All that means that when running a powerful neural network program the MIT chip, called Eyeriss, uses one-tenth the energy (0.3 watts) of a typical mobile GPU (5 – 10 W). “This is the first custom chip capable of demonstrating a full, state-of-the-art neural network,” says Sze. Eyeriss can run AlexNet, a highly accurate and computationally demanding neural network. Previous such chips could only run specific algorithms, says the MIT group; they chose to test AlexNet because it’s so demanding, and are confident it can run others of arbitrary size, they say.

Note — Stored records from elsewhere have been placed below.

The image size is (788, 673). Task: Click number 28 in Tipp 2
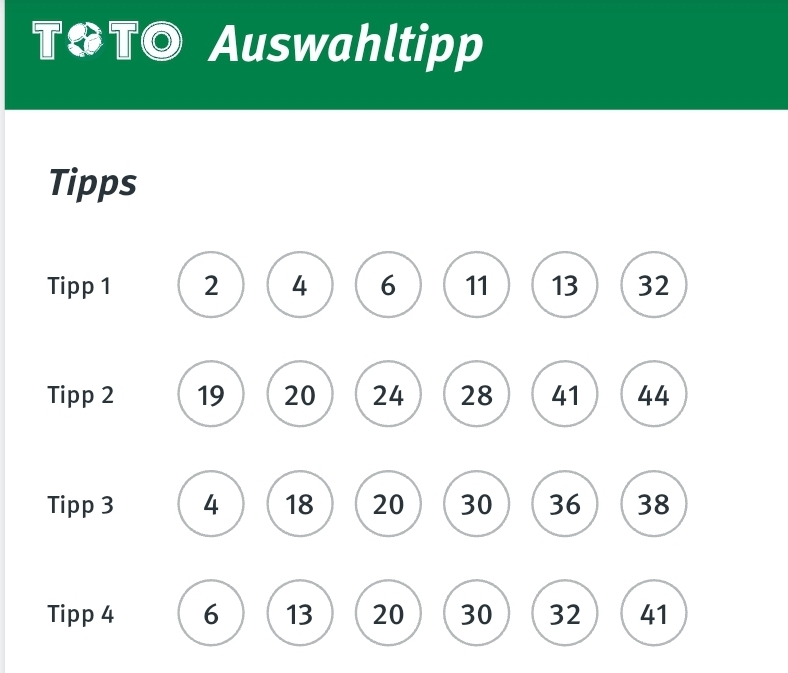(x=476, y=394)
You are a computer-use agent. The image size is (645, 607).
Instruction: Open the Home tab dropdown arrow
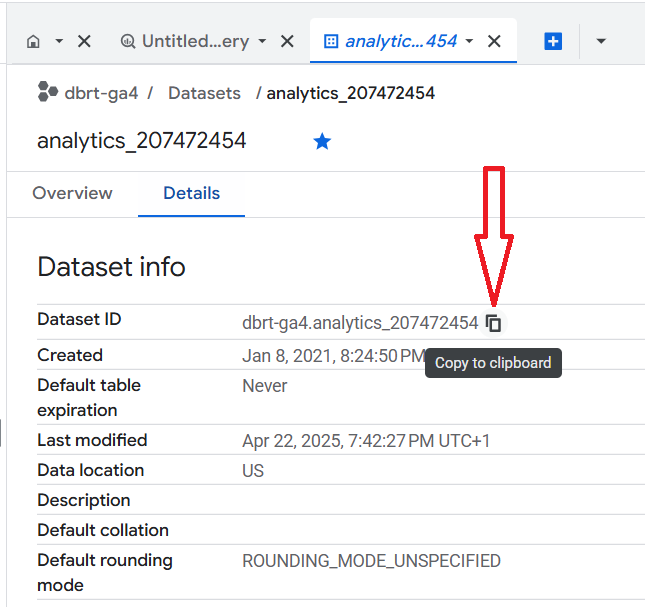click(x=59, y=42)
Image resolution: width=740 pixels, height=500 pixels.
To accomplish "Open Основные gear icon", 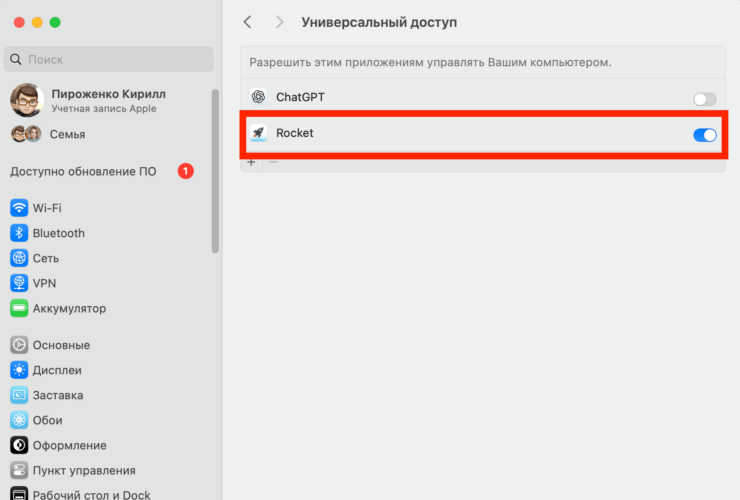I will (x=19, y=345).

Besides a use in smartphones, this kind of chip could help self-driving cars navigate and play a role in other portable electronics. At ISSCC, Hoi-Jun Yoo’s group at the Korea Advanced Institute of Science and Technology showed a pair of augmented reality glasses that use a neural network to train a gesture- and speech-based user interface to a particular user’s gestures, hand size, and dialect.

Yoo says the MIT chip may be able to run neural networks at low power once they’re trained, but he notes that the even more computationally-intensive learning process for AlexNet can’t be done on them. The MIT chip could in theory run any kind of trained neural network, whether it analyzes images, sounds, medical data, or whatever else. Yoo says it’s also important to design chips that may be more specific to a particular category of task—such as following hand gestures—and are better at learning those tasks on the fly. He says this could make for a better user experience in wearable electronics, for example. These systems need to be able to learn on the fly because the world is unpredictable and each user is different. Your computer should start to fit you like your favorite pair of jeans.